Text provided
++++++

From: ranaur () ECP INF PUC-RIO BR (Ranaur the Elven Warlock)
Date: Wed, 31 Dec 1997 02:20:57 -0200


(this thread is becoming something more for math than to security but
only for curiosity ...)

On Tue, 30 Dec 1997, Mark Whitis wrote:

I post this minor statistical correction to bugtraq because many of
the readers of this list have frequent occasion to calculate
probabilities for security related problems and I have found this
rule of thumb to be useful it mental calculations.

        Right, nice rule of thumb. And useful.

  limit as n approaches infinity of 1-( (1-1/n)^n ) is about 0.63.

        To be more precise as n approaches infinity 1-( (1-1/n)^n )
approaches 1 - 1/e.

I am not an expert on statistics and I have not tried a symbolic
solution to this problem but I have found the general rule(s) of
thumb to be handy.  If anyone cares to derive a proof for this,
by all means send me a copy.

        After some hours and many scribblings I came to a analytical
solution for your rule of thumb ...

        Let 1/n be the probability to happen the event (in our case the
flaw) at any try. After we try m times. We have the probability:

        1/n + (1 - 1/n).1/n + (1 - 1/n)^2.1/n + ... + (1 - 1/n)^m.1/n

(easy)

        We can rearrange this to a more compact formula:

             m
        1/n.sum((1-1/n)^i )

++++++

Collected data

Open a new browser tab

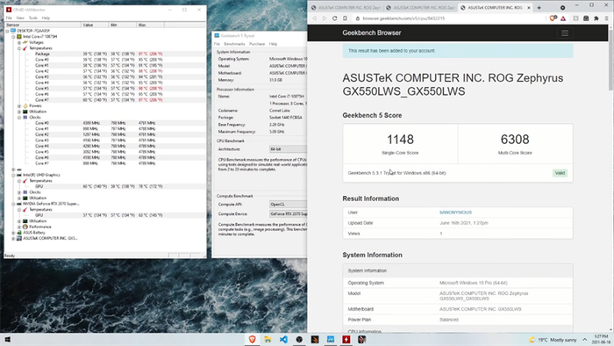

++++++

The problem
Answer these questions from the mailing-list post on the probability rule of thumb.
1. According to the quoted rule, what is the approximate limit of 1-( (1-1/n)^n ) as n approaches infinity?
2. What exact value does the reply give for that limit?
3. In the derivation, what does 1/n represent?

Complete answer
1. About 0.63.
2. 1 - 1/e.
3. The probability that the event (in this case, the flaw) happens on any one try.